- _INFORMATION_
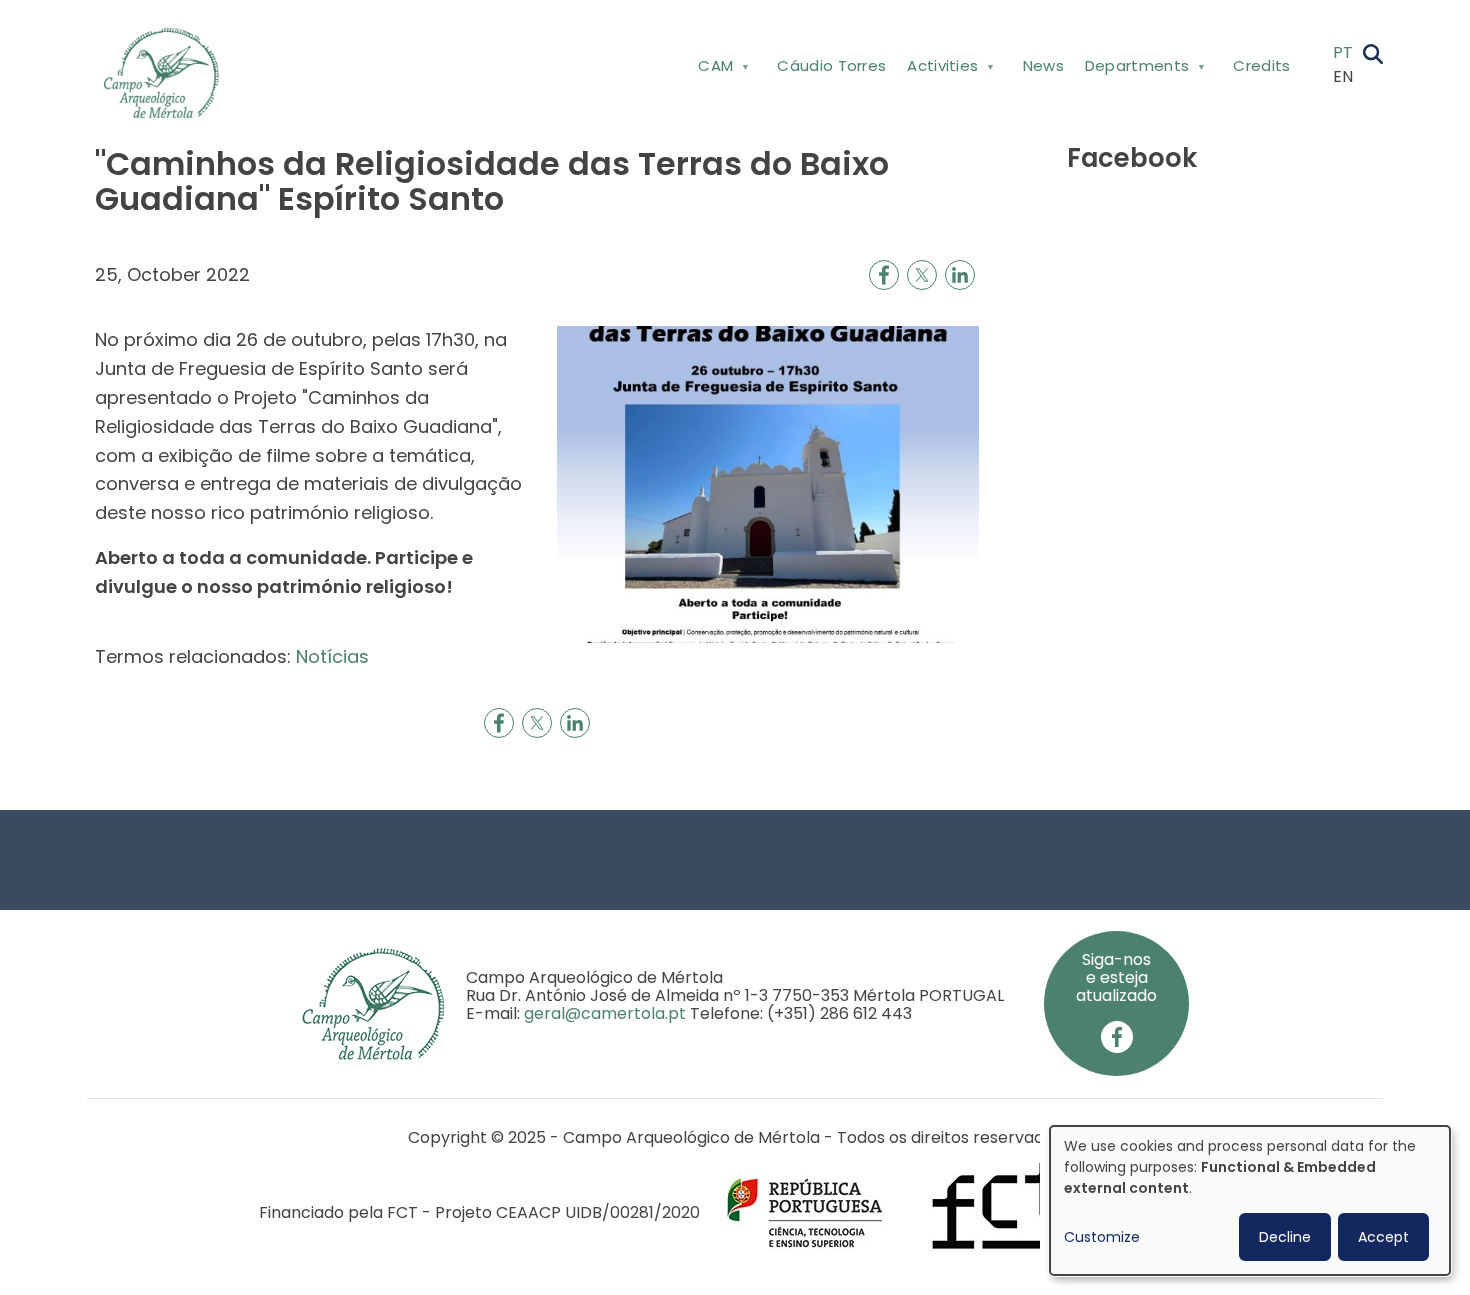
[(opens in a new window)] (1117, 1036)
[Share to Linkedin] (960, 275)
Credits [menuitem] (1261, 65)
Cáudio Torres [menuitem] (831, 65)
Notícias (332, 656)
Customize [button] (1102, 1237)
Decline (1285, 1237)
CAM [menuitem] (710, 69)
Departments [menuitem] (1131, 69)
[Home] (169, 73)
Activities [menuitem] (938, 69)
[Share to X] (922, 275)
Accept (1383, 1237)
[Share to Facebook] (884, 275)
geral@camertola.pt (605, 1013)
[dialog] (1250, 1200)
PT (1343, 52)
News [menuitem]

- _TASK INSTRUCTIONS_
Your task is to repeat the listing exactly while omitting its pictures.

- _TASK ANSWER_
[(opens in a new window)] (1117, 1036)
[Share to Linkedin] (960, 275)
Credits [menuitem] (1261, 65)
Cáudio Torres [menuitem] (831, 65)
Notícias (332, 656)
Customize [button] (1102, 1237)
Decline (1285, 1237)
CAM [menuitem] (710, 69)
Departments [menuitem] (1131, 69)
[Home] (169, 73)
Activities [menuitem] (938, 69)
[Share to X] (922, 275)
Accept (1383, 1237)
[Share to Facebook] (884, 275)
geral@camertola.pt (605, 1013)
[dialog] (1250, 1200)
PT (1343, 52)
News [menuitem]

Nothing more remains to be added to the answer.